As August approaches, imprinted longing for meteors follow. Youthful recollections ebb and flow, the one constant is Perseid. These were the stars I wished upon, my source of wonder, the reason I gazed at night’s sky. Perseid lent perspective to questions I hadn’t asked, cementing the essence of who I became. Effortless memory presses damp grass against my back, heart beating to the pulse of cricket song. Swaddled in darkness, even the wind waits for Perseid.
Every year between July 17 and August 24, Earth crosses the orbital path of Comet Swift-Tuttle. Swift-Tuttle has a wonky oblong orbit, completing one orbit around the sun every 133 years. during those years ST travels from beyond Pluto to inside Earth’s orbit.

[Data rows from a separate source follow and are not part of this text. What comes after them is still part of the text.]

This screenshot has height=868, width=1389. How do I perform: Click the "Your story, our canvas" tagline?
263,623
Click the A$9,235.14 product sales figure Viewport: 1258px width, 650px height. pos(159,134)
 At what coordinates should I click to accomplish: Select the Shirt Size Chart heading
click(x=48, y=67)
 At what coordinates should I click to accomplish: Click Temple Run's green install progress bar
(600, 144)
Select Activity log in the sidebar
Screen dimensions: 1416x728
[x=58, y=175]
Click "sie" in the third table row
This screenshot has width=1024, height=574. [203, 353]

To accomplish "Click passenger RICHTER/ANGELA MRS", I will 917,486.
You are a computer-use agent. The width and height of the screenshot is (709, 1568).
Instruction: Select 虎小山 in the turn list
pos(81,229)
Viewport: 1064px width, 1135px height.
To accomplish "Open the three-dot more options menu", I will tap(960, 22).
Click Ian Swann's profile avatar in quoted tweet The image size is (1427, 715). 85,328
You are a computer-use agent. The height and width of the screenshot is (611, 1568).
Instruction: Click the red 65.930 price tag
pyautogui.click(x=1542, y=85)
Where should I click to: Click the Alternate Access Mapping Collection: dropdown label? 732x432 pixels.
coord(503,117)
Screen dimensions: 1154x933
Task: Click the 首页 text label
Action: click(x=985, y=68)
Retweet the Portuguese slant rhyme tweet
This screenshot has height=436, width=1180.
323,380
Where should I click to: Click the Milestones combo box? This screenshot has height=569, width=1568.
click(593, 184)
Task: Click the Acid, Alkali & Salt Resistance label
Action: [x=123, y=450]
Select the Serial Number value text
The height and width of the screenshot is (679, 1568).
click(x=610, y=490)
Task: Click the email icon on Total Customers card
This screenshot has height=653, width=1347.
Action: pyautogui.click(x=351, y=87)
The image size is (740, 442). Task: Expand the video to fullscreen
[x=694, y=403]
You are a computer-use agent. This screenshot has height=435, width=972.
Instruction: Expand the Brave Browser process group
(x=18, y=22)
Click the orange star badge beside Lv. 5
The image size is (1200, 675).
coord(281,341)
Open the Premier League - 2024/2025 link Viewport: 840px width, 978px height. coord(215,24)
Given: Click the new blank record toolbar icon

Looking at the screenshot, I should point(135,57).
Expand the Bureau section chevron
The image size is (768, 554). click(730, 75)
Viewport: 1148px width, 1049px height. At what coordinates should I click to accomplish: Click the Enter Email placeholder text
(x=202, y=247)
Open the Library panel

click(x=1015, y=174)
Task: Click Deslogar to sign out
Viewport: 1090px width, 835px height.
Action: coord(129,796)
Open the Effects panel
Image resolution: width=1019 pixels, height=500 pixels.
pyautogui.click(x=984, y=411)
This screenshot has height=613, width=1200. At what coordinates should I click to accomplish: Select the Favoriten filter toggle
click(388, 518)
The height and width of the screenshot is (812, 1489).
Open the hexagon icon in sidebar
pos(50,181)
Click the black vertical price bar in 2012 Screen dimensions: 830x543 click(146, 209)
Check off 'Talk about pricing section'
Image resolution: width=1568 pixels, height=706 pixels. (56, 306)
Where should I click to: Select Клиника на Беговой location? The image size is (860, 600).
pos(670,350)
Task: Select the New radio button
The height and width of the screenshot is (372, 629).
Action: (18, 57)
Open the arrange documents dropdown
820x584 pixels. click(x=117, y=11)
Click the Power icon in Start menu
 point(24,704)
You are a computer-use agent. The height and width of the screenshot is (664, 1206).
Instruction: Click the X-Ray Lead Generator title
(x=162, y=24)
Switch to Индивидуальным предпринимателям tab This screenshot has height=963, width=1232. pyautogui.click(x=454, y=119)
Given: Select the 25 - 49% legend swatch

Whenever ST crosses the inner solar system heat from our sun “melts” comet ice adding cosmic debris to ST’s tail. Little break away pieces, most no larger than grains of sand slam Earth’s upper atmosphere at 210,000 kilometers an hour – the Perseids have arrived.
This year the Perseids peak August 11-13. Early northern hemisphere evening finds radiant Perseus low on the horizon, if you’re lucky a rare “Earthgrazer”might forge a horizontal blaze across the horizon. As evening becomes night the radiant point rises, Perseid abandons rehearsal for the main event. Perseid’s tantalizing sets play through the night – from midnight till first light’s encore, expect 50-100 meteors an hour.
This year, a waning crescent moon won’t come up until just before sunrise, setting a dark stage for Perseid glory. It doesn’t matter if radiant Perseus eludes you, Perseids knock loudly. Noted for being exceptionally fast and bright, their ionized gas trails often hang in the sky for wondrous moments. Dismiss concentrating on specific direction – find a dark place, lay back and open your eyes to the cosmos. Perseid will find you.